Un film regardable signé Guy Ritchie ? Au sortir de son précédent ouvrage, l’hypothèse semblait encore relever du révisionnisme. Mais voilà : contrairement à ses habitudes, l’Anglais n’est pas ici l’initiateur et le maître d’œuvre d’un petit jeu de dupes narratif voué à sa propre satisfaction masturbatoire, mais l’exécutant zélé d’une entreprise de producteurs motivée par l’approche innovante mais réfléchie d’une matière de fiction appartenant au patrimoine mondial. Une puissance de création contrôlée qui, si elle ne change pas le plomb Ritchie en or, s’assure au moins que ses propres ambitions mesurées parviennent à l’écran et à la perception d’un public averti qui attend la chose au tournant.
Ce n’est pas la première fois qu’on voit, ces jours-ci, un réalisateur peu estimable paraître sous son meilleur jour — en tout cas, son moins mauvais — aux manettes d’une production hollywoodienne dépassant ses budgets habituels. Le brasseur de vent Christopher Nolan n’a-t-il pas trouvé, avec ses Batman, l’occasion de donner à ses marottes une vraie matière se confondant avec le service d’une légende ? Le médiocre Jon Favreau ne s’est-il pas acquitté de la tâche Iron Man avec un dévouement certain au personnage ? Le tâcheron Louis Leterrier formé chez Luc Besson, mais encadré par les studios Marvel, n’a-t-il pas eu le bon goût de ne pas se faire plus lourd que son Incroyable Hulk ? Certes, ces trois exemples sont trois licences d’adaptations de comics. Ce qui implique qu’outre l’encadrement de producteurs vigilants, les réalisateurs dont on attendait d’eux un travail d’exécutant ont dû aussi composer avec un matériau extrêmement populaire qu’ils n’ont guère eu le loisir de s’approprier pour leur propre compte, une communauté de millions d’admirateurs l’ayant déjà fait avant eux. Avant de satisfaire leurs propres motivations de filmeurs, ils devaient communier dans une certaine mesure avec les attentes et la réception annoncée d’un public large, mais surtout averti. Sherlock Holmes n’est pas à proprement parler un super-héros, mais Guy Ritchie n’en a pas été moins soumis à la même contrainte : nul doute que les énormes attentes autour du retour à l’écran du célèbre détective de littérature a incité des producteurs avertis à ne pas laisser leur chef de chantier traiter le personnage et ses aventures avec autant de désinvolture que ses chers gangsters en carton. Il est même permis de penser que le responsable de Snatch s’est senti lui-même assez touché par cette matière pour se faire un peu moins vain que d’habitude dans son approche — même si l’intérêt du résultat reste limité : nous y reviendrons.

Tâche à faire: Citez les réalisateurs que la critique ci-dessus donne comme exemples d'adaptations de comics, en associant chacun au personnage qu'il a porté à l'écran.

Entrées issues d'une source de données:
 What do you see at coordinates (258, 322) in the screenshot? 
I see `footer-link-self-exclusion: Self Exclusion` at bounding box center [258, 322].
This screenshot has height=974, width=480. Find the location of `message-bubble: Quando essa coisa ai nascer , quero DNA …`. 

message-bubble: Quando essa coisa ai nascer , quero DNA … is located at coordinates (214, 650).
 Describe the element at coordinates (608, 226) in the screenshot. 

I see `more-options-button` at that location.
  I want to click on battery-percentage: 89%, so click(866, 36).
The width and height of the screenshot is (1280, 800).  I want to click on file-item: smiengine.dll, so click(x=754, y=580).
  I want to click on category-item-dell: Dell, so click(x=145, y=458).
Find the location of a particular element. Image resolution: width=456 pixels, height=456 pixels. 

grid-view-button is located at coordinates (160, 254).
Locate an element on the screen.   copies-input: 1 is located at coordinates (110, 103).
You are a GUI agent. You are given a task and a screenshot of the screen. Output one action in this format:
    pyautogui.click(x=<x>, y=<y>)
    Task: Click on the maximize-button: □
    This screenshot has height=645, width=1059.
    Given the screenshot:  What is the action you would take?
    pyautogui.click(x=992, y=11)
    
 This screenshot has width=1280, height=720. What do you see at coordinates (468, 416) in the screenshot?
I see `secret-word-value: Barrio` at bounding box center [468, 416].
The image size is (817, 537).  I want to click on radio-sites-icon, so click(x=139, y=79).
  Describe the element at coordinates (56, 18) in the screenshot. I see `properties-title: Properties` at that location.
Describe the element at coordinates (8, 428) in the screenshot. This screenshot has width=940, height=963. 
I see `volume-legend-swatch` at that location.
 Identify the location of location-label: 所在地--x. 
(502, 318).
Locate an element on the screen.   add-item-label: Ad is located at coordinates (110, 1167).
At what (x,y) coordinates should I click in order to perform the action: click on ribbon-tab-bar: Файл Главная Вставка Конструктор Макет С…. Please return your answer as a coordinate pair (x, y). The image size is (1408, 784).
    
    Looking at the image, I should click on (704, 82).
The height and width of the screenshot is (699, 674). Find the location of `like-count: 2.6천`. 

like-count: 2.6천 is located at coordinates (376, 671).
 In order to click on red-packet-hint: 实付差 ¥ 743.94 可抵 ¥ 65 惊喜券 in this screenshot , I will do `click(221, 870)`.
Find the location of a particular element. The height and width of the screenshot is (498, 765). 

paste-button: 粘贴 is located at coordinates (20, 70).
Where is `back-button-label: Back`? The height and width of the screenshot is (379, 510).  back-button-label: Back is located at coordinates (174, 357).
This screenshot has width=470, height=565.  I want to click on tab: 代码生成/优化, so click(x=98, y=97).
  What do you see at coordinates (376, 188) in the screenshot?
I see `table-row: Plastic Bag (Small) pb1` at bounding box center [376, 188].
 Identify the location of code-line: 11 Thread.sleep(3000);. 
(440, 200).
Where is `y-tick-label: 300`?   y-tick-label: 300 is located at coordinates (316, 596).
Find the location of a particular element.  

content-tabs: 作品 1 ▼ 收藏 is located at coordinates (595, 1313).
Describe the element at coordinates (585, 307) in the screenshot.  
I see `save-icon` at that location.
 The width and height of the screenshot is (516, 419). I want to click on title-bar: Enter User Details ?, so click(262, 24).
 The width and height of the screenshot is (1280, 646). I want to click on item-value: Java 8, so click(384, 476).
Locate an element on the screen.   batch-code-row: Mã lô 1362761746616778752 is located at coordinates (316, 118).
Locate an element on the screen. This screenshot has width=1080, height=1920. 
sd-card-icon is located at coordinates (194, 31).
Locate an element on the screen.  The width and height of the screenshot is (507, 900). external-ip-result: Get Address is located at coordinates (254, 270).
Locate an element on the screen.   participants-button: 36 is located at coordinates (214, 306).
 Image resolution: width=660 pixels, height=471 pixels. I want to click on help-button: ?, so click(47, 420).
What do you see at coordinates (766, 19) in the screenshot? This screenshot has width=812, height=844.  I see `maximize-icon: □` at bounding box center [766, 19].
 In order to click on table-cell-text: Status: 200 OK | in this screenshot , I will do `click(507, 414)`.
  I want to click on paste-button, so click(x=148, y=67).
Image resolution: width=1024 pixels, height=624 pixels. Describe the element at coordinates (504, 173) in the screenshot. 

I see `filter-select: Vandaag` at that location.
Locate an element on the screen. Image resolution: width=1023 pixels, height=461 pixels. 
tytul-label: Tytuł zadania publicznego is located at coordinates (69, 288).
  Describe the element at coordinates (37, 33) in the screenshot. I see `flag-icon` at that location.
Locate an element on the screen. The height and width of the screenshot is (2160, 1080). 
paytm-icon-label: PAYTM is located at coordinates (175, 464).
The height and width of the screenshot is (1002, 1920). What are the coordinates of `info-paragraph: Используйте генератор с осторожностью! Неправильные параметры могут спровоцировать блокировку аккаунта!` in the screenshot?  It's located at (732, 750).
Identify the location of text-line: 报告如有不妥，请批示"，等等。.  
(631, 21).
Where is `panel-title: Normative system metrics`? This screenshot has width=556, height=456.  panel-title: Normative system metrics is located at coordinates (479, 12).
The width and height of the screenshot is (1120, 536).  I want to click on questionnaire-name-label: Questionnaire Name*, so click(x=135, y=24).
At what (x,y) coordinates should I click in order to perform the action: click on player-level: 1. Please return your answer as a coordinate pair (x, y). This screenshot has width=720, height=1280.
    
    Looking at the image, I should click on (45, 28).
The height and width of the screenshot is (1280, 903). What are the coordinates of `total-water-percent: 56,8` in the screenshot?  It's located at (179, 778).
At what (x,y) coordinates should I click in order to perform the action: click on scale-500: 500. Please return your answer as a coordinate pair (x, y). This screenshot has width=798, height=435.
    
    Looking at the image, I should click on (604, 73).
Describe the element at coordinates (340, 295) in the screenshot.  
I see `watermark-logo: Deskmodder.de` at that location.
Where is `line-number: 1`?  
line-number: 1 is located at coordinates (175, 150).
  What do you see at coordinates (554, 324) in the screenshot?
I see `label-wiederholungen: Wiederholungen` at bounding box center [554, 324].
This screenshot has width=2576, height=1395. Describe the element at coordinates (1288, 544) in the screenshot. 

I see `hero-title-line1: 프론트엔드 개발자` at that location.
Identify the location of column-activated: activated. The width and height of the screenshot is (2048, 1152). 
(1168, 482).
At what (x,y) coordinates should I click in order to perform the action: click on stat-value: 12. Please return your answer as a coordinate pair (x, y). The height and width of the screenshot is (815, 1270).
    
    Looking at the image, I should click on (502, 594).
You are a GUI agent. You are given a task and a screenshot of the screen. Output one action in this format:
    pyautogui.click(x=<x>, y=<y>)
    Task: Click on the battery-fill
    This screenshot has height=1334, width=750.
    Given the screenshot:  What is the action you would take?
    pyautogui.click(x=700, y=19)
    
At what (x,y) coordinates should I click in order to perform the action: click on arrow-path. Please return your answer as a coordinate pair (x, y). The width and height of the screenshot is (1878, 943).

Réponse proposée:
- Christopher Nolan : Batman
- Jon Favreau : Iron Man
- Louis Leterrier : l'Incroyable Hulk